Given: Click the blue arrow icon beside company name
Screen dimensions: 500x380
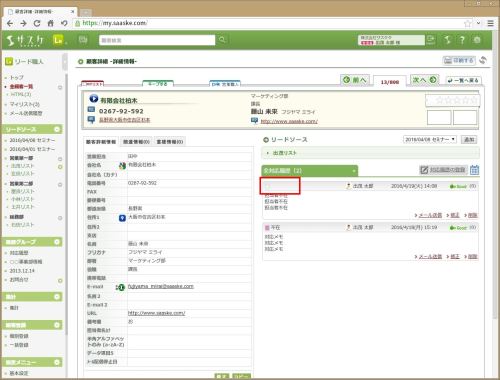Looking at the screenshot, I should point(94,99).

---

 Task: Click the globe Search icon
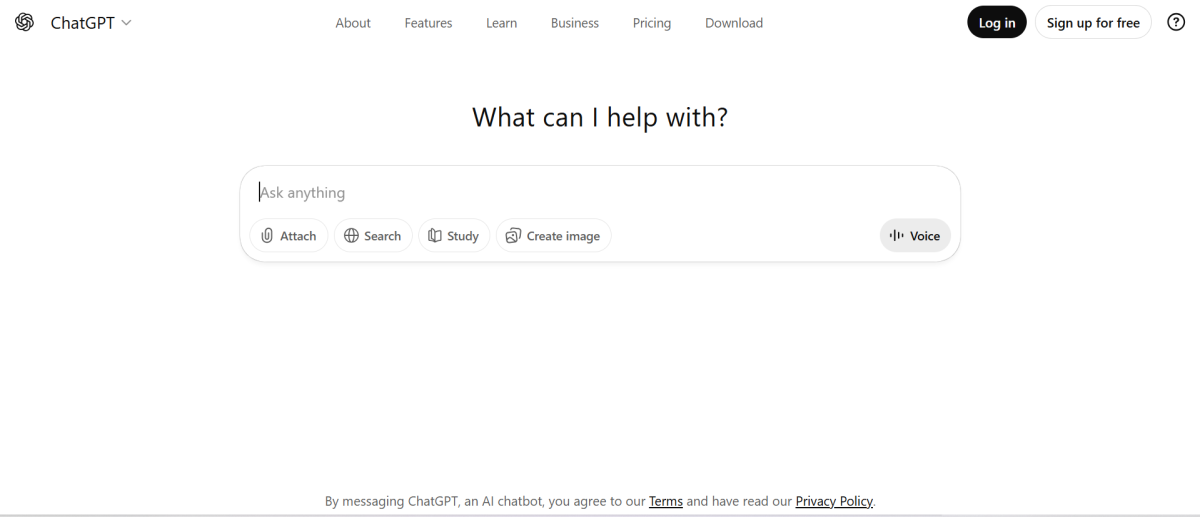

--

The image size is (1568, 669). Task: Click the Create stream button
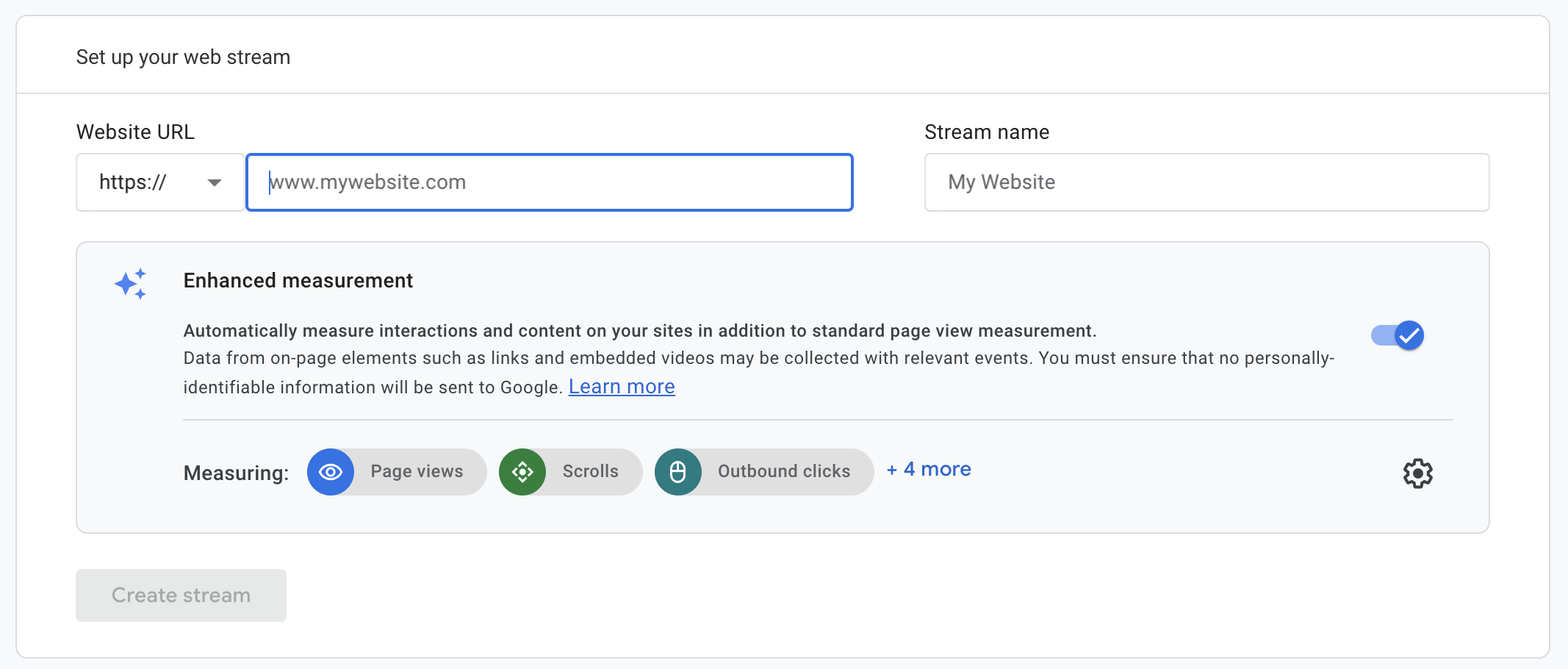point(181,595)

# Task objective
Work out how many lines of the data above contain the string "icon" and give the number alone.

# Task output
2